Tasks and exercises =>
(a) In the No Exit excerpt, why does Cassie look like part of the tree when the narrator first turns to see her?
(b) Please answer from the No Exit excerpt: how long had the narrator and Cassie been in the same class before they first spoke?
═════ Text to read ═════
(from Veronika von Volkova‘s Grime Angels series, because nothing goes with this book like her photography)
So I’m nearing the completion of No Exit. As could have been predicted, it is resisting all attempts to squeeze it into the thriller genre envelope. At the moment it feels like part Chuck Palahniuk, part Minette Walters, part Anais Nin, part Bolano, and part a whole lot of something so much darker. What I hope I am achieving, though, for all the darkness and character-driven literariness, and the inevitable stylistic quiddity of the thing, is the kind of pace that people who like their reads riveting will want. Anyway, I can’t help myself when it comes to letting snippets of teasers loose on the world. So here is the chapter, narrated by Alice, in which we meet Cassie, whose death is the turning point in Alice’s story. Trigger warnings for self-harm/suicidal thoughts.
I started hanging with Cassie the week my dad walked out and I fell in hate with the world.
We’d been in the same class for four years and never spoken, but that week we sniffed out each other’s pain like junkies cramping for a hit.
It was Saturday afternoon in early summer and I was in the Parks, over the bridge and off the path, two fields to the right where the banks are too overgrown for punters to stop and before the wide green spaces by the rollers where picnickers spread themselves out like strings of peppers in the sun. At the back of the field is a broken tree that provides total privacy whatever you want to do, and what I wanted to do was burn cigarettes into my arms till the cherries reached the bone.
I looked at the cigarette I had in one hand and I looked at the lighter I had in the other and at the clean white flesh streaming down like wax from both. I wondered which arm would burn better. Which arm would hurt more. On which arm I could knock the wound more often in the days to come to relive the pain.
I could smell the smoke already, and as I imagined it changing slowly into the scent of burning flesh, I heard a voice above and behind me and realised the smoke wasn’t in my head.
“The left,” said the voice.
I turned. Cassie was laid out on the fallen trunk, draped in black cotton that ran off her thin frame like water so she looked like she was part of the tree, some kind of dryad waking from the wood. She raised a hand to her mouth, turned her head and blew smoke at me through black painted lips.
“Eh?” I said.
“The left forearm,” she said. “If you’re right handed, it’s easier to knock the scab off your left forearm and open the wound just mooching with your hand in your pocket. That’s what you were wondering.”
I started to speak but Cassie just smiled and said, “Welcome to the charnel house.”
I smiled back and lit my cigarette and I didn’t want to burn myself anymore so I took long, deep draws, aiming the smoke back up at her, but it just blew back in my face and we both laughed.
She lit a second cigarette from the embers of the first, pulled on it once, and asked, “What do you find beautiful?”
For a moment I was filled with an overwhelming, physical desire to say, “You” but I bit down, thought, and said, “The absence of small talk.”
She laughed, a nicotine and catarrh kind of laugh. “I love decay,” she said. “It reminds you that everything’s temporary and that’s OK, that death is the most natural thing in the world. What could be more beautiful than having the freedom to stop breathing? Any time you want. No reproach, no wailing, no gnashing, no tearing of clothes. No get your homework in or pay your bills or be nice to the assholes who want you to suck dick or wash tables and bow and say thank you for the privilege. The freedom just to stop. Like Rutger Hauer in Blade Runner. Stop right where you are and not breathe anymore and slowly return to the soil and the air like everything else. Decay tells you death is OK, death is beautiful. And that makes the life you have in the meantime beautiful too.”
═════ Records shown ═════
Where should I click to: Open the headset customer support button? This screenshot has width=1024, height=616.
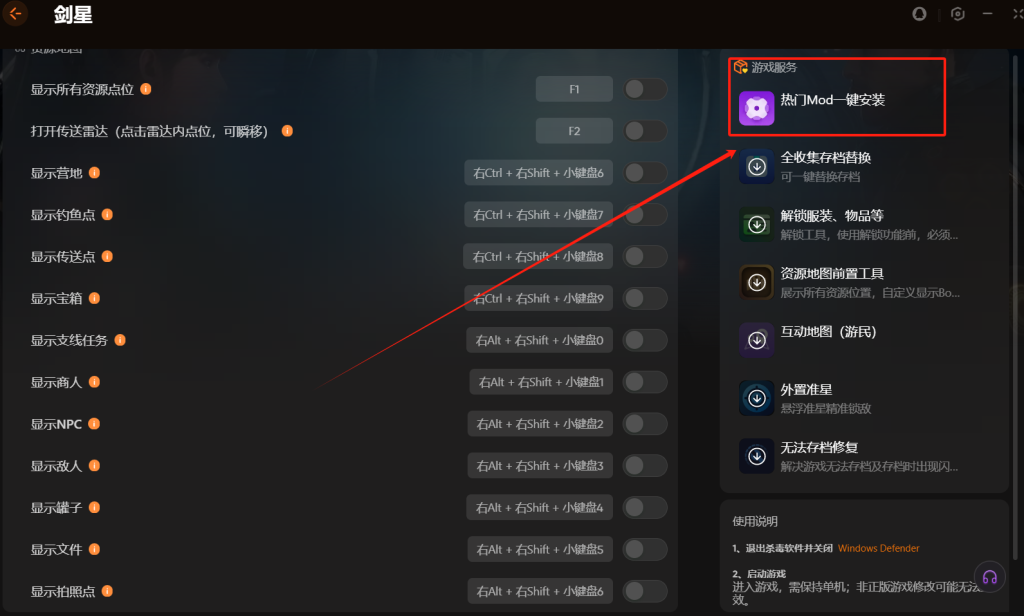tap(989, 577)
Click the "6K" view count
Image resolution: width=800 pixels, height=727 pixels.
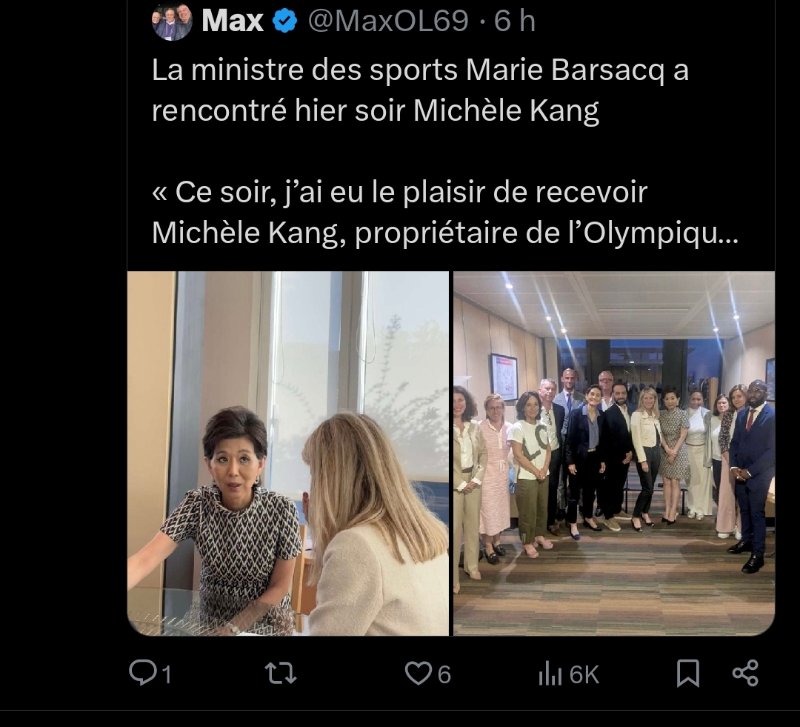[x=584, y=675]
═════
Results by task =>
(a) She is draped in black cotton that runs off her thin frame like water, so she seems to be part of the tree, like a dryad waking from the wood.

(b) Four years.